**What is required:**
Your answer should hold only the lines from the one with "Switch to the hao123 tab" through the end of the records, repeated exactly and minus any pictures.

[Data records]
********
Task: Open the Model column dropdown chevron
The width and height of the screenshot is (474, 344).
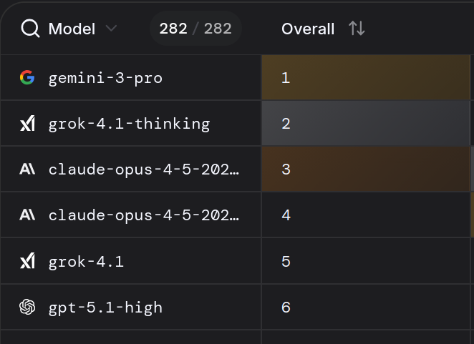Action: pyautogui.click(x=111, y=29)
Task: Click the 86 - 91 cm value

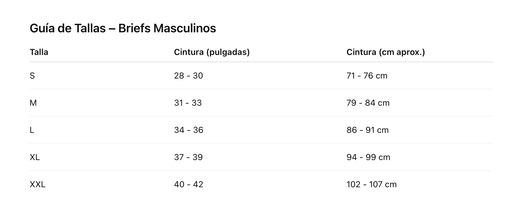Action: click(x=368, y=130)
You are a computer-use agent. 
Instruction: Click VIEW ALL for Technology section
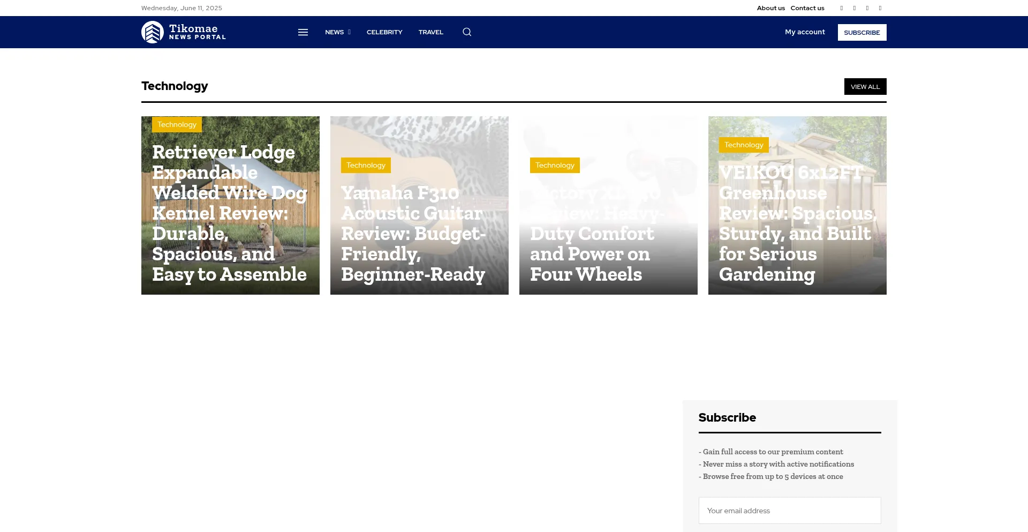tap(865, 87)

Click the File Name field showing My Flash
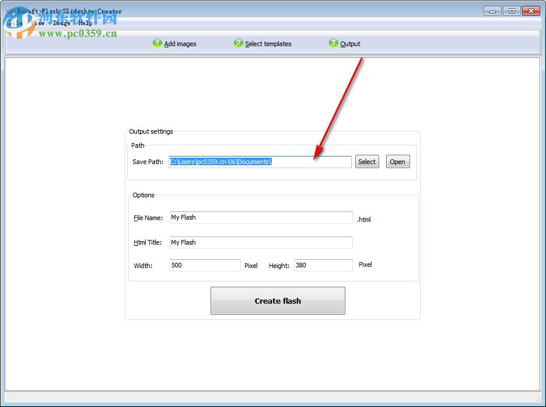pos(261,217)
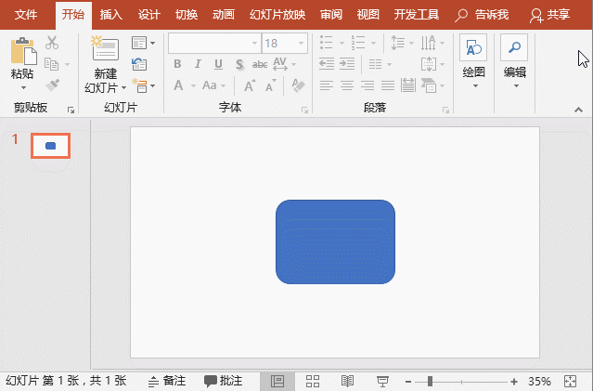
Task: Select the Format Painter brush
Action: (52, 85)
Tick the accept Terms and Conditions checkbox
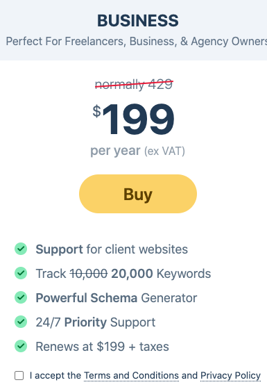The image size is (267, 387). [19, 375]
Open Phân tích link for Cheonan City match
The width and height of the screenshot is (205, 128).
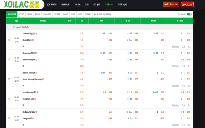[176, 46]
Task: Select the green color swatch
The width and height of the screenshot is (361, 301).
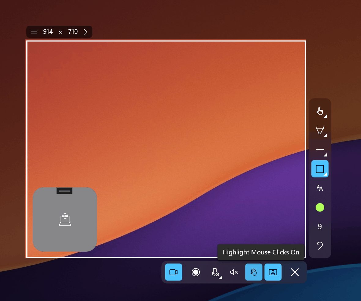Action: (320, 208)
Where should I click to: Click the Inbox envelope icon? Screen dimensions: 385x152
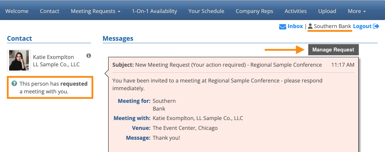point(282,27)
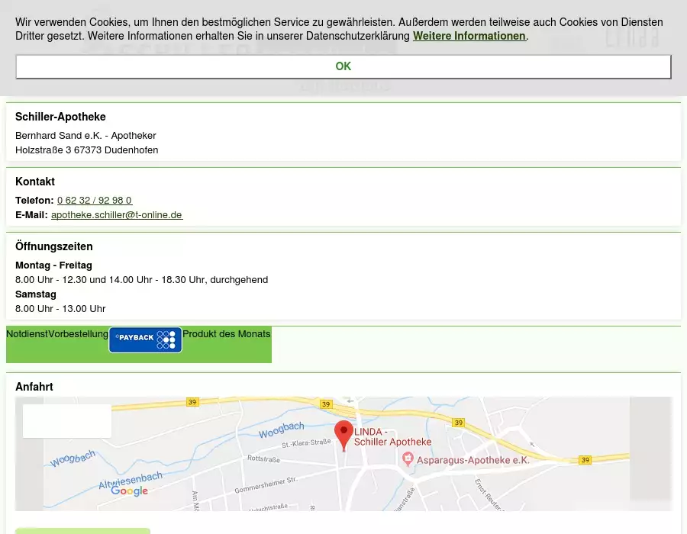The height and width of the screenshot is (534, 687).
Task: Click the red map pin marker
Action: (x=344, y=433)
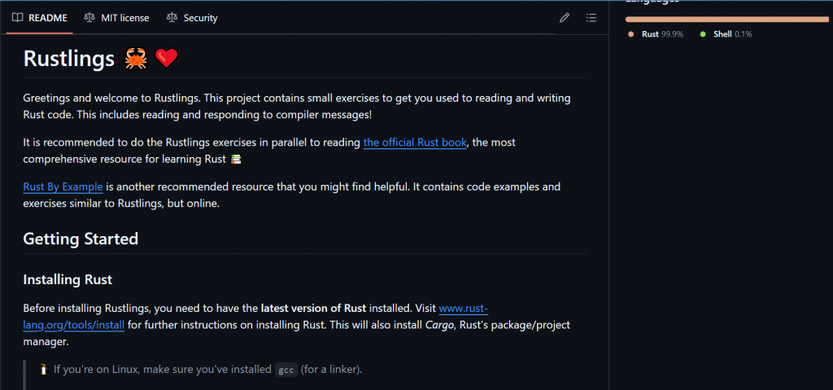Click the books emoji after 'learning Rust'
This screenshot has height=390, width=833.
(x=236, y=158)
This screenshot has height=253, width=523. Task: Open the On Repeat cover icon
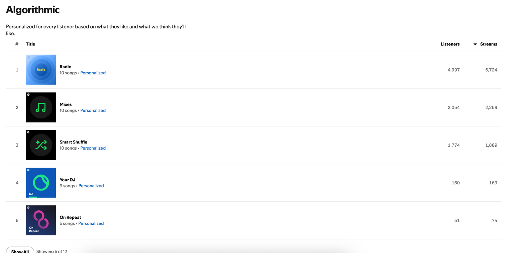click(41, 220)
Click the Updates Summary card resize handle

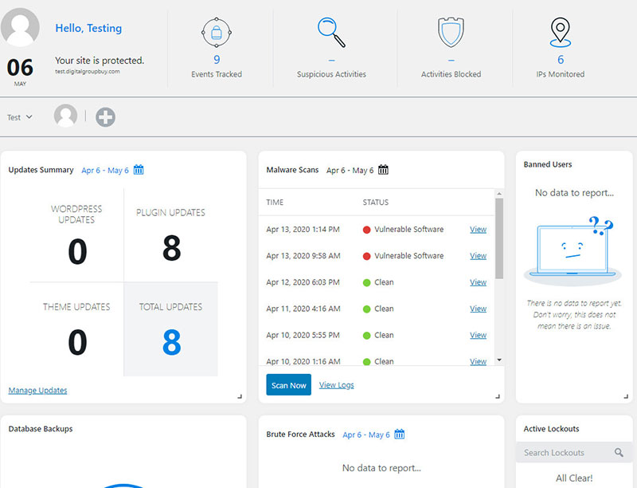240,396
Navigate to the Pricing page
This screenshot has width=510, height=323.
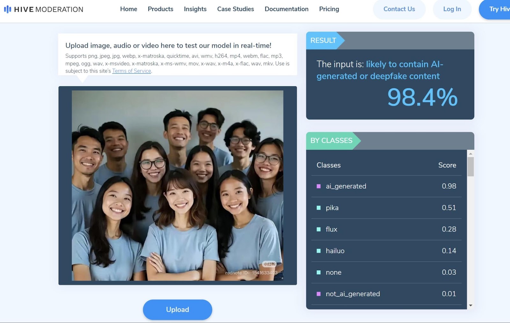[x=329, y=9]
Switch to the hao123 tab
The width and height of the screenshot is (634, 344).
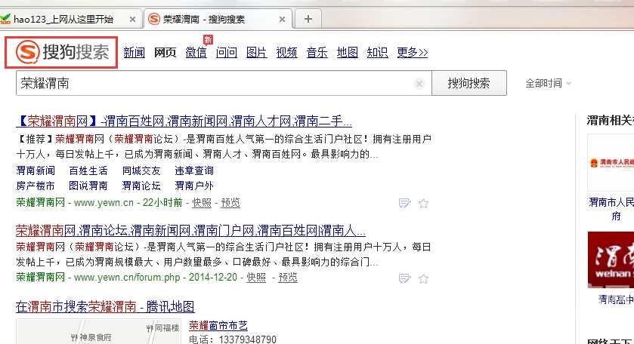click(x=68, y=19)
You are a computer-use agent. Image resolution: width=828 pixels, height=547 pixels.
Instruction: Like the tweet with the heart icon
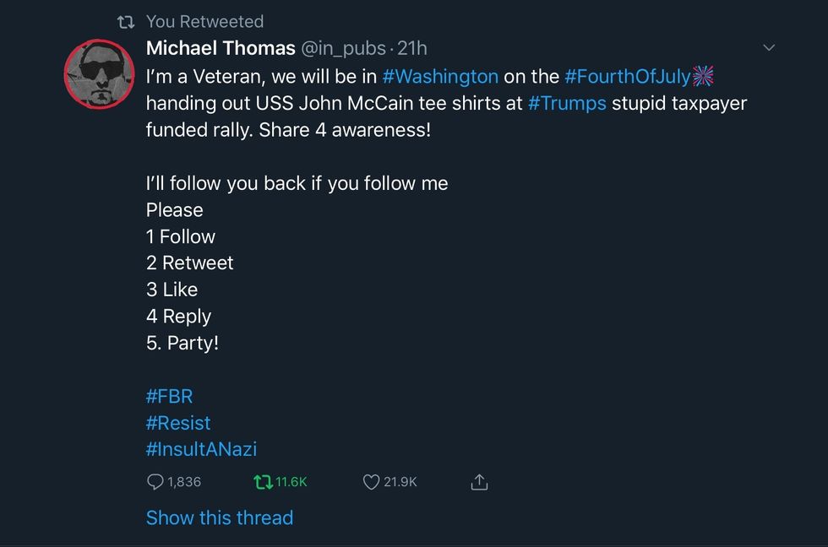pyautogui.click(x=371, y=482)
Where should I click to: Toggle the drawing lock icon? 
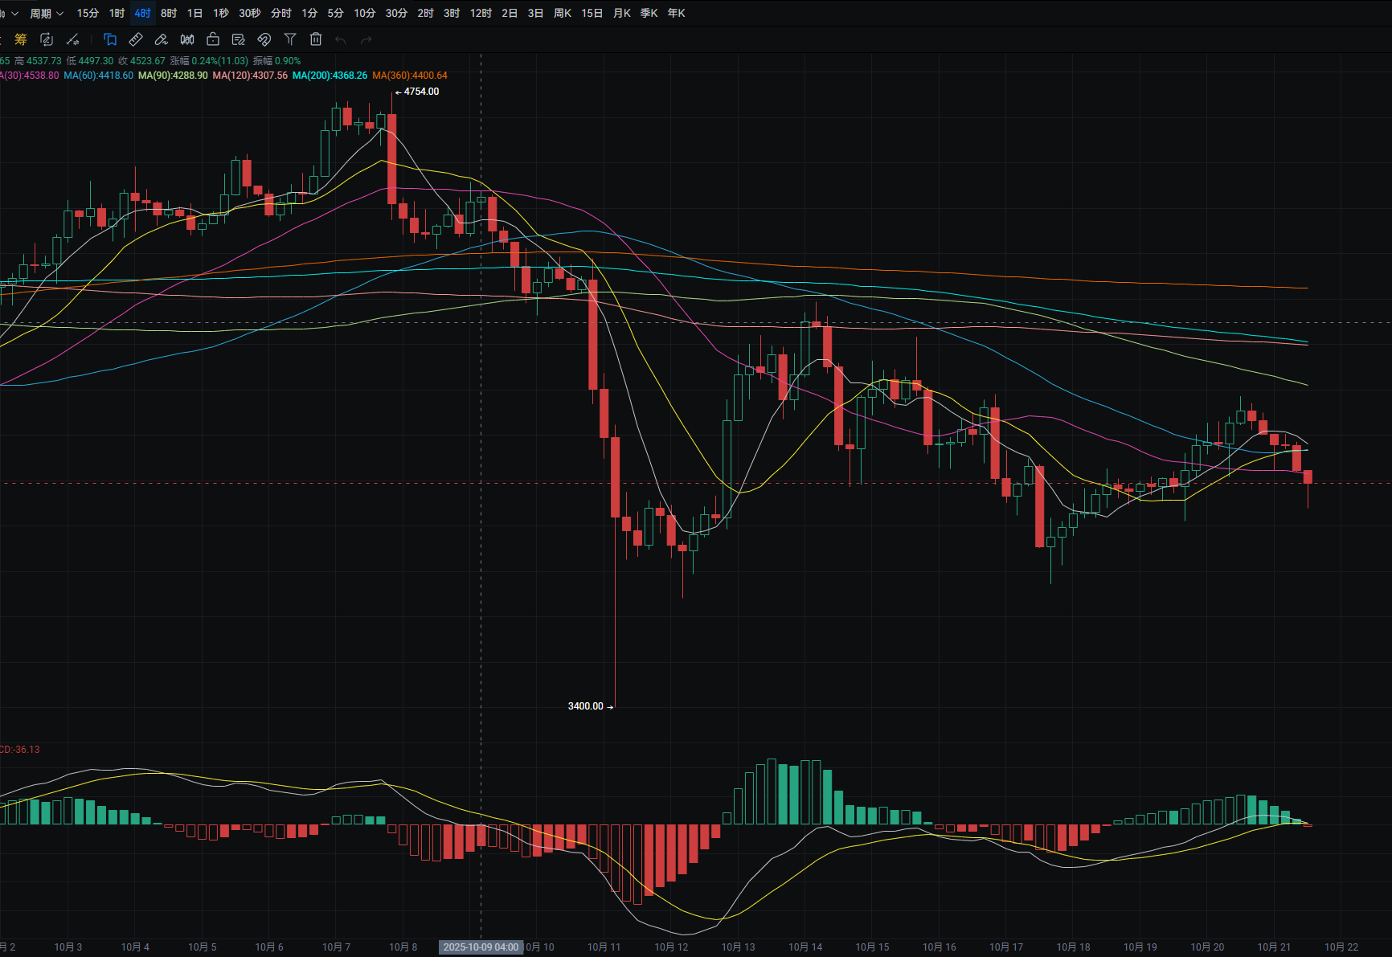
********
**Response to this task:**
Switch to the hao123 tab
The width and height of the screenshot is (634, 344).
click(x=68, y=19)
You are a computer-use agent. Image resolution: width=828 pixels, height=547 pixels.
Instruction: Like the tweet with the heart icon
pyautogui.click(x=371, y=482)
Where should I click to: Toggle the drawing lock icon? 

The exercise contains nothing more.